WHAT THIS EXERCISE ASKS:
(a) In the commentary on St. Thomas, the paragraph that opens with "With such a habit of mind" includes several sentences that begin with "He" and state something Thomas did not do. List each of them in full.
(b) Extend the commentary on St. Thomas beyond its final sentence, keeping its manner and line of thought.

He had said upon a former occasion, Let us also go that we may die with Him.' Apparently our Lord's word about death suggested to him that we must die, as Lazarus had died, before we could profit by Christ's death. Christ was evidently going up to Jerusalem to brave death. Thomas was ready to go up and die too. His faith was too strong in the great end of Christ's ministry to allow of any shrinking through fear. His faith was not feeble. He erred through self-confidence. He reasoned constructively as to the future, supposing that if the things of the present were to have any existence in the world of the future, they must retain their present relationships as well as their present substance altogether unchanged.

Similarly, afterwards, when our Lord had said, 'Whither I go, ye know the way,' Thomas replied, 'Lord, we know not whither, and how know we the way?'

He did not understand that the objects of faith cannot be determined by the co-ordinates of reason, although the substance on which faith relies remains unchanged throughout all the external developments of progress.

Probably St. Thomas failed to recognise the one Christ in two natures never to be divided, because he could not conceive of the humanity continuing unless it continued under our present limitations. He did not understand that its transformations would be

come the way to a sphere of existence which defies our apprehension until we have attained to it. Well might he be content to die, expecting to live with Christ, but life with Christ would be a new life wholly Divine, not a continuance of this life with the marks of human struggle.

With such a habit of mind, he would feel that the coming manifestation in Galilee was altogether independent of any conduct of the assembled company during the interval. He sought not their ineffectual sympathy. He had a strong personal faith in Christ, but he realised inadequately the conditions of the future manifestation. He did not see them to be dependent upon the mutual action of those who were to share the gifts in common. He had known Christ in nature. He expected Christ in glory. He did not recognise the mystical Christ. Probably he thought that we should live with Christ as angels live with the Eternal God, both He and we set free from any continuity of earth. He did not see the necessity of sharing with others in the experiences of Christ's mystical Body in order that we might individually attain to the vision of the glory made known to all.

With a mind thus predisposed, he could not see any need to join the common assembly until all were departing to Galilee. He waited to see Jesus there. Very likely he came to the second meeting on purpose to make arrangements for quitting Jerusalem. The paschal feast being now ended, they were free to leave the city.

'After eight days' seems to mean on the following Sunday evening, not the Saturday evening. If so,

it implies that calculation of the day-hours as lasting from midnight to midnight which characterises St. John's Gospel, and which underlies the Christian observance of the Lord's Day. Sunday has its first vespers, but it lasts on until the midnight ere the second day of the week begins.

INFORMATION PROVIDED:
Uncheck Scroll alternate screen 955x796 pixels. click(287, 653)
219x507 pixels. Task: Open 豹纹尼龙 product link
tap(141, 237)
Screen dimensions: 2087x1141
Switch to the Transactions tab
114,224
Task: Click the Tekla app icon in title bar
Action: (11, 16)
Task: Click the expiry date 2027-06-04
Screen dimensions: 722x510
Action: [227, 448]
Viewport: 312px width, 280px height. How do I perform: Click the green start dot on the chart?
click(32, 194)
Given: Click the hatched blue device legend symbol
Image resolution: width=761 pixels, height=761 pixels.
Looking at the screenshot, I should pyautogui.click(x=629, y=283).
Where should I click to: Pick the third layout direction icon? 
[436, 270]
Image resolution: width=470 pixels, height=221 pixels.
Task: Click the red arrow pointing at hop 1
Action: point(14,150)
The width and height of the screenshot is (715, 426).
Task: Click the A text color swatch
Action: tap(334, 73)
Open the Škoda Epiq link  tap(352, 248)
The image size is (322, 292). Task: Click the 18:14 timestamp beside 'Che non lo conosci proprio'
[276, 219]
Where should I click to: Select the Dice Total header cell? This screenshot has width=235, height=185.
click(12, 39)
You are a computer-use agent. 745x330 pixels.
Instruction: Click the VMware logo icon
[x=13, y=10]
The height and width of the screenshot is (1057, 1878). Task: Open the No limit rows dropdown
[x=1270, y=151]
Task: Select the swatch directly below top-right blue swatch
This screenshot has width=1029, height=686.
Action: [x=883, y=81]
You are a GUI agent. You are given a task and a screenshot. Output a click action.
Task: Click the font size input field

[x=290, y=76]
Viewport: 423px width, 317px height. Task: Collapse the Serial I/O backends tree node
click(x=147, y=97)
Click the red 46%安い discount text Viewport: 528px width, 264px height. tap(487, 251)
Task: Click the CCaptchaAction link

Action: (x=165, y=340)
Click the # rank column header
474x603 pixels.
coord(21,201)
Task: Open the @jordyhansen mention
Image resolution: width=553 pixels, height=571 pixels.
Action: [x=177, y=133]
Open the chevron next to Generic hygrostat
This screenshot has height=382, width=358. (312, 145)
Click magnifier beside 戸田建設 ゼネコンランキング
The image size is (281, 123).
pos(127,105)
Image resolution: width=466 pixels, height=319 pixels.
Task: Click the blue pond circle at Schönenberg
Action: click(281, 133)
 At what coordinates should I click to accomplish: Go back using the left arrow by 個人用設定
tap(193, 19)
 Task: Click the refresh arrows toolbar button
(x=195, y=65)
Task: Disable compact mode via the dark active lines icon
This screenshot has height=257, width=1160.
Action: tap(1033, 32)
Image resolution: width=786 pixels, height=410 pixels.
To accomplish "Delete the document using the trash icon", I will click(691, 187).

EXPECTED ANSWERS:
(a)
1. He sought not their ineffectual sympathy.
2. He did not see them to be dependent upon the mutual action of those who were to share the gifts in common.
3. He did not recognise the mystical Christ.
4. He did not see the necessity of sharing with others in the experiences of Christ's mystical Body in order that we might individually attain to the vision of the glory made known to all.

(b)
St. Thomas was still refusing to believe what the others had told him, not probably on naturalistic grounds, but under the influence of an imperfect dogma. His faith was limited by the fears of a blind love, not by the sneers of unexpectant indifference.

Such a view of the character of St. Thomas helps us to see the necessity of being on the watch for Christ to show Himself in modes which our calculation cannot predict. He has revealed the future in so far as it is necessary for us to shape our own conduct, but we must be looking for intermediate manifestations in order that our conduct meanwhile may be guided by His providential government of His Church.

Thomas would put his fingers into the nail-prints, and his hand into the wounded side. A resurrection which was not subject to the present conditions of matter did not seem to him to be a possibility. The natural man understandeth not the things of the Spirit of God, because they are spiritually discerned ' (1 Cor. ii. 14). Our intellect must not lay down the conditions under which the promises of Christ shall be fulfilled, but yet we must hold fast those promises, even though involving phenomena which are to us in our present state altogether irreconcilable. The Divine power baffles our expectation. We must prepare ourselves humbly, setting aside

the theories of self-will. Christ is training His Church as one Body in union with Himself, so that finally all as one may behold His glory, as with one individual act of apprehension.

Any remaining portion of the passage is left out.